Posted by Ian on 2009-03-28 in Entertainment, Tips
I guess one of my most difficult career decisions was to give up performing in the Comedy Clubs. I say in my one man show that the reason was because I felt the audience were becoming young enough to be my children (which sets up a joke about it not being a particularly rock ‘n’ roll attitude - as the Rolling Stones still perform to audiences young enough to be their children: the main difference being that the way they put it about in the 1960s, most of their audience probably are their children).

Like all comedy it contains a nugget of truth. I did see the audience getting younger and younger and embracing life style choices which I couldn’t really empathise with. Admittedly as a comedy magician, this perhaps wasn’t as important as it would be with a straight stand-up. But even so I felt a little inhibited.

A magician in the US, who still performs in comedy clubs at an age at least equal to mine, confronts the problem straight on. He begins his set by saying: “You kids can just think of me as your Dad on acid….I’d rather smoke pot, be paranoid and think everybody’s plotting against me; than not smoke pot, be straight and realise that nobody gives a shit about me at all.” Somehow such lines – or indeed sentiment – wouldn’t suit me.

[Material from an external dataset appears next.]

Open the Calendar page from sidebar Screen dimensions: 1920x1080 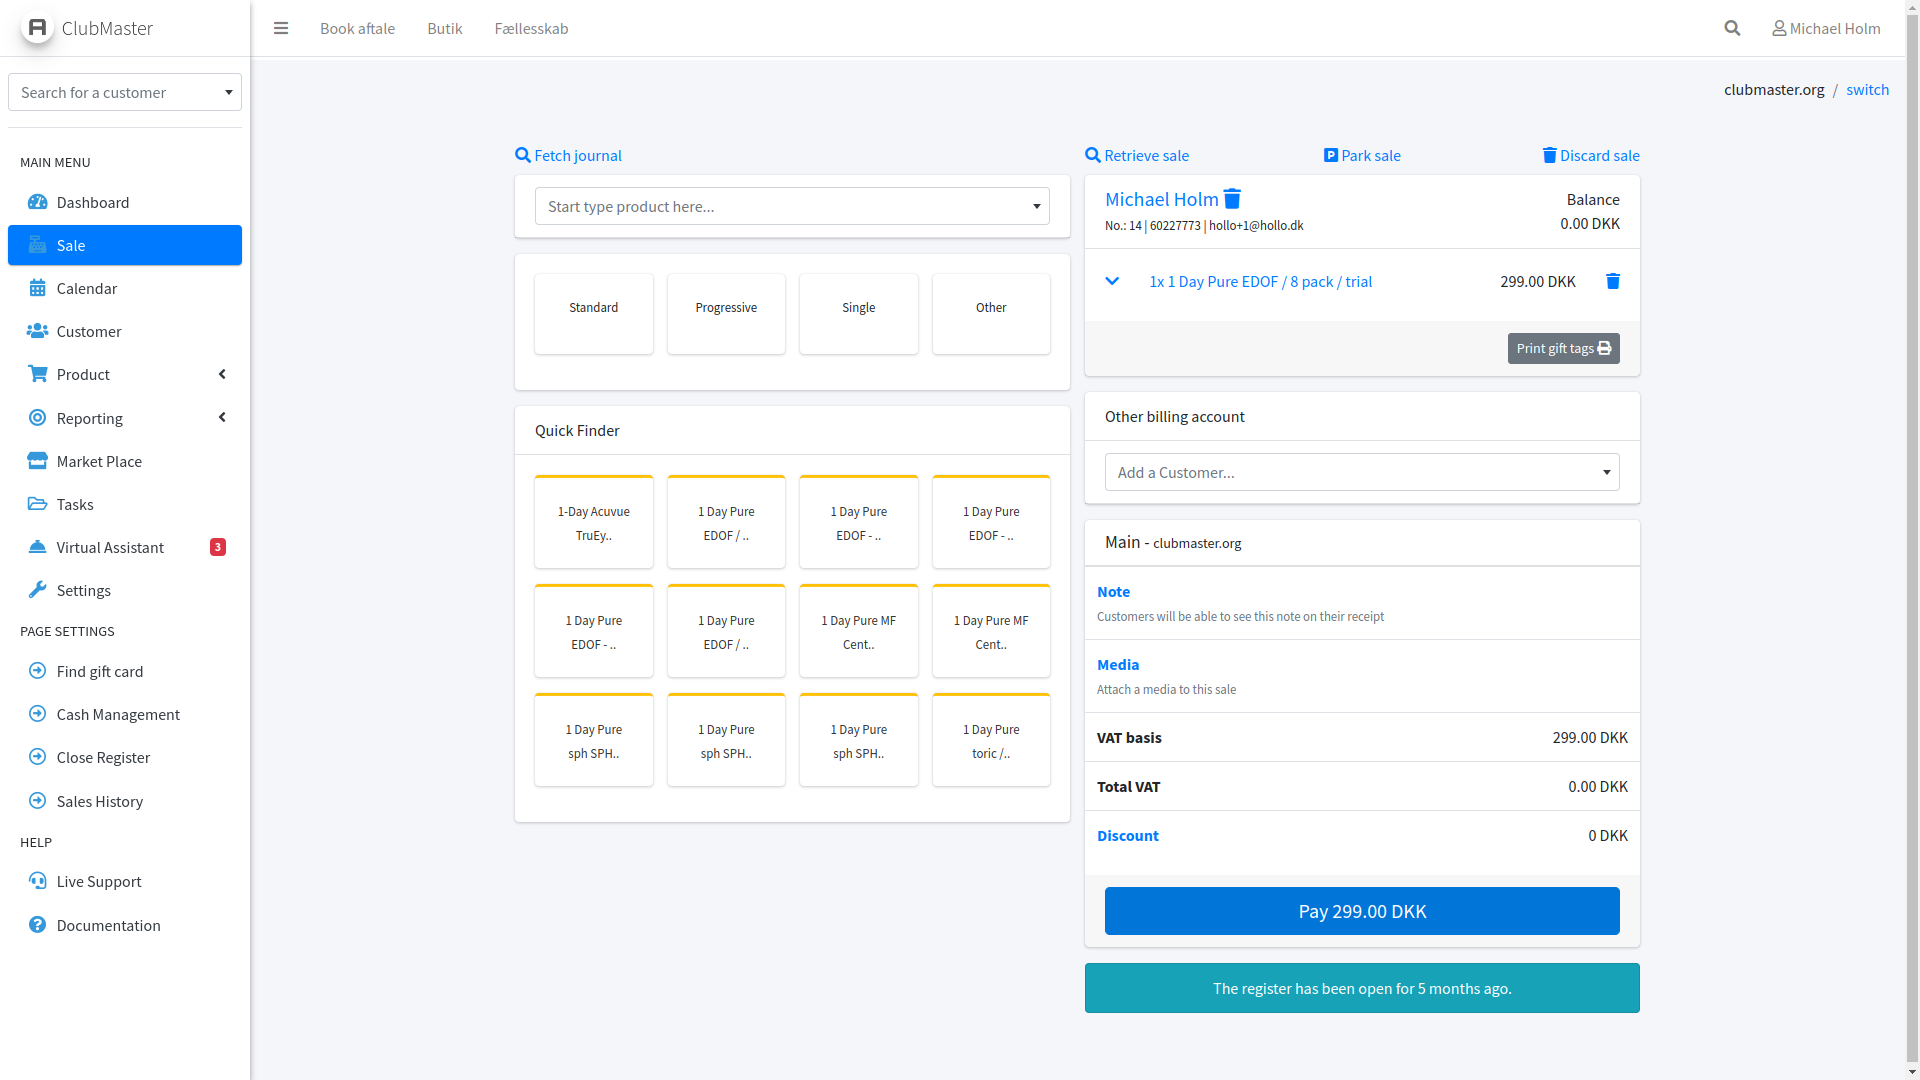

The other problem with comedy clubs was that I found myself with twenty minutes of strong material – but not much more. Twenty minutes is the amount of time that most comedians are asked to perform for in comedy clubs. And yet, whenever I was booked for a corporate event or private party, the minimum requirement would be half an hour – and more likely forty minutes. It was going to be hard to come up with that amount of strong material if I was trapped into a twenty minute mindset.

So I took the decision that if I wanted to progress as a performer, I would have to give up on the comedy clubs. And, much as I miss the sheer excitement and thrill of playing to a packed and baying crowd, I’m sure it was the right move. Over the course of a few years I have developed what I like to think of as a very strong half thirty to forty five minute set - dependent on what is required.

The problem is that from time to time I’m asked to do just twenty minutes again; and I’m actually finding it as hard to cut back as it was to extend my repertoire all those years ago. The main problem is that my principal routine lasts twenty minutes on its own – and it’s not something I can go straight into. So I need at least twenty five minutes to consider performing it.

You would have thought that the simple solution was just to do the other twenty minutes of my forty five minute set. But somehow that seems unsatisfactory. It’s the second half of my act that plays really big with an audience – not the first.

Personally I’ve always felt that performers who say: “I can’t do less than half an hour”, are just showing off. But now I have some sympathy with them.

It’s okay, though, I don’t expect you to have any sympathy with me!